- **Task directions**
Pick up the article ranking NYT Games below at the point where it stops.

Start of Article

Georgetown University’s Newspaper of Record since 1920

The Hoya

Georgetown University’s Newspaper of Record since 1920

The Hoya

Georgetown University’s Newspaper of Record since 1920

The Hoya

A Late-Night Ranking of NYT Games

A+Late-Night+Ranking+of+NYT+Games

 

Sorry in advance if you’re exclusively a Vertex, Sudoku, Letter Boxed or Tiles-enjoying unicorn. I acknowledge your existence. 

Now, onto the rankings for the games that are actually relevant:

 

  1. The Mini

Is the Mini being last place a controversial take? I feel like it shouldn’t be. 

The issue with this game is that it’s too quick and easy. Make no mistake — I understand the appeal, especially since the Mini was designed for sleepy mornings in the cubicle, but I play this game late at night. It takes less than a minute to complete the Mini on most days. That’s barely enough time for my dopamine pathways to activate, much less my melatonin ones. I finish the little grid and receive neither fulfillment nor sleep. I am left with nothing but a vague, unsatiated longing for something more. 

In all senses, a game destined to be consigned to the vast realm of oblivion known as mediocrity. There’s nothing bad about the Mini, per se — it just fails to be anything particularly good. Mediocrely, last place.

 

  1. Strands [BETA]

Strands has a solid concept: it’s a themed word search, with the theme presented as a puzzle title that you have to decrypt. Pretty unique, honestly. The problem is that Strands isn’t actually that fun in practice. 

The board is small, just 6×8, and every letter on the board is part of a word to be found. As soon as you find the first word, the difficulty level drops off a cliff. The theme becomes obvious and you get a sense of what words you’re trying to find. Not to mention that you functionally have unlimited hints and no penalties. Where are the stakes? Where is the strategic exploitation of my fear of failure? Cowards.

End of Article
Start of Stored rows

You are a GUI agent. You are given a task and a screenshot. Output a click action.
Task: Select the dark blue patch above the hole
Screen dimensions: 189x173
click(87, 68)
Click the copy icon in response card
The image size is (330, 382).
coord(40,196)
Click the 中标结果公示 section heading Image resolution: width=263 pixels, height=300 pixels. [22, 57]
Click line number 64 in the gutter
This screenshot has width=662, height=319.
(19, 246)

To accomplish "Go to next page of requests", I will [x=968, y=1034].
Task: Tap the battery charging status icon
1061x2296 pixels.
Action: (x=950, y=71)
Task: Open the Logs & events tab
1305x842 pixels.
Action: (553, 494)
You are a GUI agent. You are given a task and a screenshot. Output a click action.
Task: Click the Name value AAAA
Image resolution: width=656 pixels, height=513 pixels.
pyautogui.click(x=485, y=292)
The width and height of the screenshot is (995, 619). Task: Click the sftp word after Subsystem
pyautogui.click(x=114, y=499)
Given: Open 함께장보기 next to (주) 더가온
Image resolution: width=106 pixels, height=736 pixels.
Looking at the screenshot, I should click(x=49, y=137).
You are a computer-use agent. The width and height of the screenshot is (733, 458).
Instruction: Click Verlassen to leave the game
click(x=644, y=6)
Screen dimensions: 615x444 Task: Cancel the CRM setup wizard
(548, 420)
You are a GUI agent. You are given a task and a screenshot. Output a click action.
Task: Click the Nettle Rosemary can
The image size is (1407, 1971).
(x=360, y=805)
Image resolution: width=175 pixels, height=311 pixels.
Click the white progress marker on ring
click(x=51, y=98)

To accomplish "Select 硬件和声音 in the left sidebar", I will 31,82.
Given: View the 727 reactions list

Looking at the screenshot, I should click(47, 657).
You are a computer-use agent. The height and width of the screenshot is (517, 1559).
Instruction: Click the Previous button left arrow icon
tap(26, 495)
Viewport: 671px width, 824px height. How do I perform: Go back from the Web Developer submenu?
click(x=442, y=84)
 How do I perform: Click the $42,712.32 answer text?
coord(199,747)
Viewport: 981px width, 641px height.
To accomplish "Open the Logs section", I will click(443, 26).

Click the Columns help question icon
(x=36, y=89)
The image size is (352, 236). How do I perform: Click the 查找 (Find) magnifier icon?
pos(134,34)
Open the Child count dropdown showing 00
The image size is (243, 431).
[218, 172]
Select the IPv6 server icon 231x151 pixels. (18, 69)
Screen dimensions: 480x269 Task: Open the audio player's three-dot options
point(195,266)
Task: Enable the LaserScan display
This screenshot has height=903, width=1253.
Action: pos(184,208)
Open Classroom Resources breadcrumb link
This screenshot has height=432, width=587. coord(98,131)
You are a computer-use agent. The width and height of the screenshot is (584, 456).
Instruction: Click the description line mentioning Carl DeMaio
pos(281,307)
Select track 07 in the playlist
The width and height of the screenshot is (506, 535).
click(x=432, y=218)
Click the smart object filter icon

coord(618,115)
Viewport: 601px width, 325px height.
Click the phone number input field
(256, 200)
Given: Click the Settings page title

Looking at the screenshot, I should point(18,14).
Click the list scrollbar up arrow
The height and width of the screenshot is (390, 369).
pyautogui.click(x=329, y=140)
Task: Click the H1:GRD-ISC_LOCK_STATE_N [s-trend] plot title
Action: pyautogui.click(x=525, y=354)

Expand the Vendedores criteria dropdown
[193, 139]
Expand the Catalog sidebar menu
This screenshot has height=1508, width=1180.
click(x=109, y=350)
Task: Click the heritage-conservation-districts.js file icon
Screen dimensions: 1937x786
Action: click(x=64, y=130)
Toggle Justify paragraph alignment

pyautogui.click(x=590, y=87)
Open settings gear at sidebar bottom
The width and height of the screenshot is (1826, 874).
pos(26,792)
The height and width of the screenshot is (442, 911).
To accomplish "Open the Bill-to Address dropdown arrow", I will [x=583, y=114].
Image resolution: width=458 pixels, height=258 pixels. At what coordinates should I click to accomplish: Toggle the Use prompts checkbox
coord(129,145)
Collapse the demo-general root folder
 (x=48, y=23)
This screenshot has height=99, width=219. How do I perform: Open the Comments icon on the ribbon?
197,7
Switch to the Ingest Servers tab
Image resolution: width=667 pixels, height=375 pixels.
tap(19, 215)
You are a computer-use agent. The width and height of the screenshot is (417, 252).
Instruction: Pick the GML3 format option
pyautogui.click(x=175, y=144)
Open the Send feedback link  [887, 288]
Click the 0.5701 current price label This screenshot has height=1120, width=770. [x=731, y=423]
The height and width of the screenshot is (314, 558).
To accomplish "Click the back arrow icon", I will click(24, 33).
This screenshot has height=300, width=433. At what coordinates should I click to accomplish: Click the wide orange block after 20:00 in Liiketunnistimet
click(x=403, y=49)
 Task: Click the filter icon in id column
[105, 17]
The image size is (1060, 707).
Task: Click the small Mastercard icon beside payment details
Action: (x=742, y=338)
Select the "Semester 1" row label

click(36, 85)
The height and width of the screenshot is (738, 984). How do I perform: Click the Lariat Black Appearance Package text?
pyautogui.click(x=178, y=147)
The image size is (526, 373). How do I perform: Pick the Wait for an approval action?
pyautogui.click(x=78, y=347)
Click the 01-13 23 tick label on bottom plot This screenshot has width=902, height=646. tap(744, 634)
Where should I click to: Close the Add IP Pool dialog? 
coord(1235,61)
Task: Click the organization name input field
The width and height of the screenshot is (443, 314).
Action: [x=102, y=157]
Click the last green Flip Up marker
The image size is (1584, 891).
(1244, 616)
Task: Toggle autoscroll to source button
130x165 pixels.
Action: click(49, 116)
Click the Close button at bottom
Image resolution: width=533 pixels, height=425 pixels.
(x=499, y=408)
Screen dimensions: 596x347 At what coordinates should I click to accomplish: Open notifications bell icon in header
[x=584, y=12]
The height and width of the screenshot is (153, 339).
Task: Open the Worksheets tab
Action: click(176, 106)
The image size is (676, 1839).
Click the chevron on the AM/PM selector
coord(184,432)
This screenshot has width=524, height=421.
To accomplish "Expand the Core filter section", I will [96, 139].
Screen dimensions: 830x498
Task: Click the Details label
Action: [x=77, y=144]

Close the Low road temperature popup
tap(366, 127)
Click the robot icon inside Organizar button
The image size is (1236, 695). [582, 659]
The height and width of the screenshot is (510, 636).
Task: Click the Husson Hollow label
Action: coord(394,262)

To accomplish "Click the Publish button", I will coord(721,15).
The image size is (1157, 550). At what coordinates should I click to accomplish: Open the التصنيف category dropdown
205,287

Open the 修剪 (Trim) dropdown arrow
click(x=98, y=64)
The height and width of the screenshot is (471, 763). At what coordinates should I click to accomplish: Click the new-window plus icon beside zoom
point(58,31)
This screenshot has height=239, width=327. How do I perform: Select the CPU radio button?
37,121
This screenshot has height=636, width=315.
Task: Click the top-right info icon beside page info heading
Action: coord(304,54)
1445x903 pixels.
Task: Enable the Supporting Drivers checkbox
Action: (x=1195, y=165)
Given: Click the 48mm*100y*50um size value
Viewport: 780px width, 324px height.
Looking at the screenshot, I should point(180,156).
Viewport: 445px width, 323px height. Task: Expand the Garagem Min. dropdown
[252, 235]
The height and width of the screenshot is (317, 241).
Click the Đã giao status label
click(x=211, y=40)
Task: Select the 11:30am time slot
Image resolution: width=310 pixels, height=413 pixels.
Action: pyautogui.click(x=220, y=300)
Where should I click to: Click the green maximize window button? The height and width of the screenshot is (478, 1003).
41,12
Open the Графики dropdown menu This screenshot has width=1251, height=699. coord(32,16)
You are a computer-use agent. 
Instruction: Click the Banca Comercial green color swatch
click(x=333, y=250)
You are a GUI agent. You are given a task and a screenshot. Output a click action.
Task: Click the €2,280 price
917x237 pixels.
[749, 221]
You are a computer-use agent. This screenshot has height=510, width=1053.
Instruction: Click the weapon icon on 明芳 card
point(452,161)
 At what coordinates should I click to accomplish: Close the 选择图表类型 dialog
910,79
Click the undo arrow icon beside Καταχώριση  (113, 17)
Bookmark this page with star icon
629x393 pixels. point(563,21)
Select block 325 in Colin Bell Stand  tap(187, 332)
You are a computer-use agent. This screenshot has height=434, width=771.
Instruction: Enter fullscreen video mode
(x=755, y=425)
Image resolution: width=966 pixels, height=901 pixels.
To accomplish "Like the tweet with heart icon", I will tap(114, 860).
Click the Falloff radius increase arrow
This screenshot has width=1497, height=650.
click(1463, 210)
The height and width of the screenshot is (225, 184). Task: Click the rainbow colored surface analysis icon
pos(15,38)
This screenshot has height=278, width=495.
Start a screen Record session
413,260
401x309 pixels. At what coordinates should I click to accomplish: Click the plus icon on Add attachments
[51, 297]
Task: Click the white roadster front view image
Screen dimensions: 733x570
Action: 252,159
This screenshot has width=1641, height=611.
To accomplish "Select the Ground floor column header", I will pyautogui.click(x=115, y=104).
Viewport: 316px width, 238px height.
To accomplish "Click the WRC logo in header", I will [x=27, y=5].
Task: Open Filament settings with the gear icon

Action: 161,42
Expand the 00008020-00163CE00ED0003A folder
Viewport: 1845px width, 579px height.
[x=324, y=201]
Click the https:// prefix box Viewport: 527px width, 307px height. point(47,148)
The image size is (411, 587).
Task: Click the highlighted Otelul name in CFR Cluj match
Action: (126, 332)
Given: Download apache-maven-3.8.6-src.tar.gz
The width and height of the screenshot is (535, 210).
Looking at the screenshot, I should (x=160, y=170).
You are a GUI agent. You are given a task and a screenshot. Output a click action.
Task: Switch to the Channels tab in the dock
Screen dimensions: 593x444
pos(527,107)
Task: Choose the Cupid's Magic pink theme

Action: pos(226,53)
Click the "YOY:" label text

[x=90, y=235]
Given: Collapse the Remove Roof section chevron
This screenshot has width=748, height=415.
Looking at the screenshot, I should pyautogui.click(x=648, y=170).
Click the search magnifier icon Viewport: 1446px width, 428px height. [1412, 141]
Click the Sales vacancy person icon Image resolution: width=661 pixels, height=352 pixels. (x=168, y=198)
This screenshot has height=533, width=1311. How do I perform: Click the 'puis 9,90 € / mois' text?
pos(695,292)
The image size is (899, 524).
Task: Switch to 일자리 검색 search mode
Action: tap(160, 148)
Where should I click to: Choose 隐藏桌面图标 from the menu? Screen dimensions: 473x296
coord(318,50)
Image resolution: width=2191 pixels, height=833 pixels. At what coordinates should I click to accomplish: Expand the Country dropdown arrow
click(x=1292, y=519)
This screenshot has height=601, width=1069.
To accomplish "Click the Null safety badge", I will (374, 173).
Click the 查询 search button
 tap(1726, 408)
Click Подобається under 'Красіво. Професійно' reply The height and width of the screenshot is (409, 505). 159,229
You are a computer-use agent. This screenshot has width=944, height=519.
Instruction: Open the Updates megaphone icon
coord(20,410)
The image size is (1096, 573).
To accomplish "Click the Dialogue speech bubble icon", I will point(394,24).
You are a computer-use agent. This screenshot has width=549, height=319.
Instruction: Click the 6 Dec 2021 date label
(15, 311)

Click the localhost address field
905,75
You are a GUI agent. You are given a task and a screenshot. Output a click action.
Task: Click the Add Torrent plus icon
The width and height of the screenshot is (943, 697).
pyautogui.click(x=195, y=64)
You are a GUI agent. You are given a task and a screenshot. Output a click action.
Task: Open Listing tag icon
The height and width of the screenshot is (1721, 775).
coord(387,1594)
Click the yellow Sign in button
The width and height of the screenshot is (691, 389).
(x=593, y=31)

End of Stored rows

- **Task result**
All in all though, not a bad game at its core. I hope it gets better and more emotionally exploitative before they officially release it. As of right now, I only occasionally forget about it on my nightly speedruns.

 

  1. The Crossword

Ah, the Crossword — this one’s love-hate for me. Similar to the Spelling Bee, the Crossword wears my brain out. The Wednesday and Thursday games tend to be the ones that finally get me to sleep during the week — sometimes because I straight-up pass out while playing, sometimes because the sweet release of sleep is more merciful than stewing in the utter shame of not knowing where Corfu is (Greece, if you ever need to know.) 

Unlike the Spelling Bee, though, the Crossword doesn’t involve guessing random letter combinations ad infinitum. There are niche facts and trivia being drawn upon! Interesting and semi-useful knowledge about culture, geography, politics and art to be gained! Frequent humiliation aside, the struggle itself towards the heights is enough to fill a man’s heart. I can’t help but adore a game that makes me feel intellectually validated one day and so intellectually inadequate another. No, I have no idea what that possibly says about me.

 

  1. Wordle

What poetic is there to wax about Wordle that hasn’t been waxed already? It’s cute, it’s simple, it’s evergreen. The boy-next-door equivalent of NYT games. Would treat you right, 10/10. 

Just kidding — no. Wordle will be nice and give you ‘SLATE’ on one day and then hit you with something fucked up like ‘CONEY’ on the next, where you’re on guess 5 with -ONEY, sweating as you realize that you still have M, H, C or B to eliminate. The absolute worst. Hot then you’re cold, yes then you’re no-type behavior. 

Is unpredictability exciting sometimes? Sure! But I’d expect that emotional rollercoaster from the Crossword, not the Wordle. Wordle is supposed to be the reliable sweetheart! It’s not supposed to be having these communication problems and playing all these mind games with me! But alas — still can’t stay away from it. Such is love and life and NYT games.

 

  1. Connections

Those who know me well in real life might be surprised I ranked this one above the Wordle, given that vocabulary-based games are usually my forte. And it’s true — I had a hard time resolving this tiebreaker. Ultimately, the verdict came down to two factors: (1) how fun it is and (2) how effective it is at helping me sleep. 

Connections hits the sweet spot along both those axes. The gradated difficulty levels, the sheer abstrusity of some “connections,” the way it stretches your logic-ing muscles — nothing gets my ex-GT kid brain going the way this game does. It deludes me into thinking that my brain hasn’t been utterly rotted through by sleep deprivation yet. I sleep easier at night, holding that blithely delusional reassurance close to my heart.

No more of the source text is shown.